[Stored records]

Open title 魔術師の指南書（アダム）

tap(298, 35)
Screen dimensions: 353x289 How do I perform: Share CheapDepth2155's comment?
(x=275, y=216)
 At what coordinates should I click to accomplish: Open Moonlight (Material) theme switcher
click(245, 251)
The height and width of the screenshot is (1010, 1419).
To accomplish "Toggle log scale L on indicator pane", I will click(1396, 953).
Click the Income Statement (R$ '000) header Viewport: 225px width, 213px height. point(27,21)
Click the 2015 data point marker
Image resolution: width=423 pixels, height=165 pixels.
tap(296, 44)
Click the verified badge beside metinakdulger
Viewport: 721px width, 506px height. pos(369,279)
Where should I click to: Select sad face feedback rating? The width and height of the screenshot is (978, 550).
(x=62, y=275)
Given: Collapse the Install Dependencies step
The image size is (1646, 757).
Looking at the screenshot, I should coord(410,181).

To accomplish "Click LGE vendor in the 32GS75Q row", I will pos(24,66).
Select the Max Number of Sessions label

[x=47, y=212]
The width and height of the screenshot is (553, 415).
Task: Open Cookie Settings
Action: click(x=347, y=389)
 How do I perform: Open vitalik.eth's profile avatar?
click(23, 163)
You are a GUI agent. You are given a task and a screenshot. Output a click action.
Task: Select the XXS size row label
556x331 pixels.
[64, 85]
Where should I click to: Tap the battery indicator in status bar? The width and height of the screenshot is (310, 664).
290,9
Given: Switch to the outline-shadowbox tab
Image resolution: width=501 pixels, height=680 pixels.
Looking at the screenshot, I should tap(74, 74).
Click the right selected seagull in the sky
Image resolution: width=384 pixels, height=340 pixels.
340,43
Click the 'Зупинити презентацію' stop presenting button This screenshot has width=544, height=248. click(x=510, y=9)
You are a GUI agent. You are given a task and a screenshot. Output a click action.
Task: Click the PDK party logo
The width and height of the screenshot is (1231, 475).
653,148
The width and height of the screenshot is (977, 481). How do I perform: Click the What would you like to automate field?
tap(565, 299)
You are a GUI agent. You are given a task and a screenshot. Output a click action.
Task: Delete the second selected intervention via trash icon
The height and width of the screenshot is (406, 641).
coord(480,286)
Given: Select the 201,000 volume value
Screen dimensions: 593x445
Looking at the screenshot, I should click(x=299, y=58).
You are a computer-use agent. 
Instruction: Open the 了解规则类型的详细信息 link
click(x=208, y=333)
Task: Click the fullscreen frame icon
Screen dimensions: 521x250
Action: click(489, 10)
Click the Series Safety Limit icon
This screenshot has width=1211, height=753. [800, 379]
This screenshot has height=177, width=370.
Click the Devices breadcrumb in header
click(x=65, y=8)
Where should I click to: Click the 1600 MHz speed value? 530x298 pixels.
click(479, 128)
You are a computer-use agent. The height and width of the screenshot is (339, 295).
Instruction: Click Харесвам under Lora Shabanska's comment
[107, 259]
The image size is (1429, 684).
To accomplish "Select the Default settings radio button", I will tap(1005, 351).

= Task description =
If the word "computer" is on a line above, return that line.

= Reply to the exercise =
You are a computer-use agent. 
You are a computer-use agent. The height and width of the screenshot is (339, 295).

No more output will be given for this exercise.